Georgia Institute of Technology Professor Mark Guzdial

A new effort at the Texas Advanced Computing Center is aimed at teaching scientists and engineers about supercomputing. They argue that "Anyone looking to do relevant computational work today in the sciences and engineering must have these skills." They offer a certificate or portfolio in "Scientific Computation."
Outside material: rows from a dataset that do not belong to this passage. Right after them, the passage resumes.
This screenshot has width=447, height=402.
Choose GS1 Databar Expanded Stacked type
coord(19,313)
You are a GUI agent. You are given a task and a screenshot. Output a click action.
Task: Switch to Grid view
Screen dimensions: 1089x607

Greg Wilson has been going after this same goal using a different strategy. He suggests that before we can teach scientists and engineers about high-performance computing, we first have to teach them about computing. He leads an effort called "Software Carpentry" to figure out what to teach scientists and engineers about computing:

I’ve been trying to construct a better answer for the past thirteen years; Software Carpentry (
http://software-carpentry.org/blog/) is what I’ve arrived at. It’s the 10% of software engineering (with a very small ‘e’) that scientists and engineers need to know *before* they tackle GPUs, clusters, and other fashionable Everests. Like sanitation and vaccination, the basic skills it teaches are cheap and effective; unfortunately, the other characteristic they share is that they’re not really what photo ops are made of. We’ve also found a lot of resistance based on survivor bias: all too often, senior scientists who *have* managed to get something to work on a supercomputer say, “Well, I didn’t need version control or unit testing or any of that guff, so why should my students waste their time on it?” Most scientists (rightly) regard computing as a tax they have to pay in order to get results.
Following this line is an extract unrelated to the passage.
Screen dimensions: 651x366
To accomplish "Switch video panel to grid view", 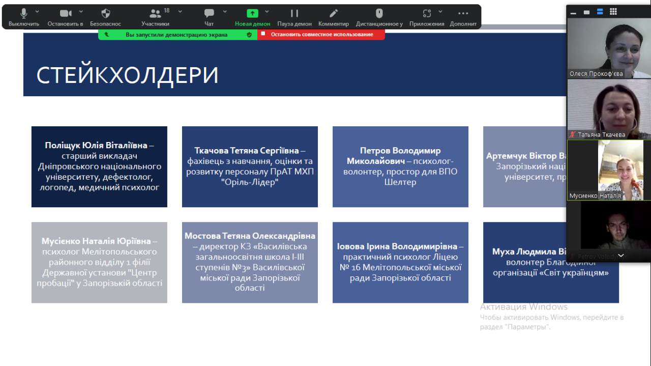I will tap(613, 12).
The evidence is that the problem of teaching everyone else about computer science is bigger than teaching computer science majors about computer science. Chris Scaffidi, Mary Shaw, and Brad Myers have estimated that, by 2012, there will be about 3 million professional software developers in the United States, but there will also be about 13 million end-user programmers — people who program as part of their work, but who do not primarily develop software. That result suggests that for every student in your computer science classes, there are four more students who could use some help in learning computer science. Those scientists and engineers who will one day be programming are in those other four.

Brian Dorn and I have a paper in this year’s ACM International Computing Education Research workshop (in two weeks at Aarhus University) on his work studying graphics designers who program. Brian finds that these end-user programmers don’t know a lot about computer science, and that lack of knowledge hurts them. He find that they mostly learn to program through Google. In his most recent work, he is finding that not knowing much about computer science means that they’re inefficient at searching. When they see "try-catch" in a piece of code that they’re trying to understand, they don’t know to look up "exception handling," and they can easily spend hours reading about Java exception handling when they are actually working in JavaScript.

Maybe we should be teaching scientists and engineers about computer science more generally. But as Greg Wilson points out, they don’t want much — they see computer science as a "tax." What’s the core of computer science that even scientists and engineers ought to know? Alan Kay recently suggested a "Triple Whammy" defining the core of computer science:

Matter can be made to remember, discriminate, decide, and do.
Matter can remember descriptions and interpret and act on them.
Matter can hold and interpret and act on descriptions that describe anything that matter can do.

That’s a pretty powerful set. That goes way beyond Python vs. Java, or using Perl to check genome sequences with regular expressions vs. using MATLAB for analyzing data from ecological simulations. How do we frame the "Triple Whammy" in a way that fledgling scientists and engineers would find valuable and learnable?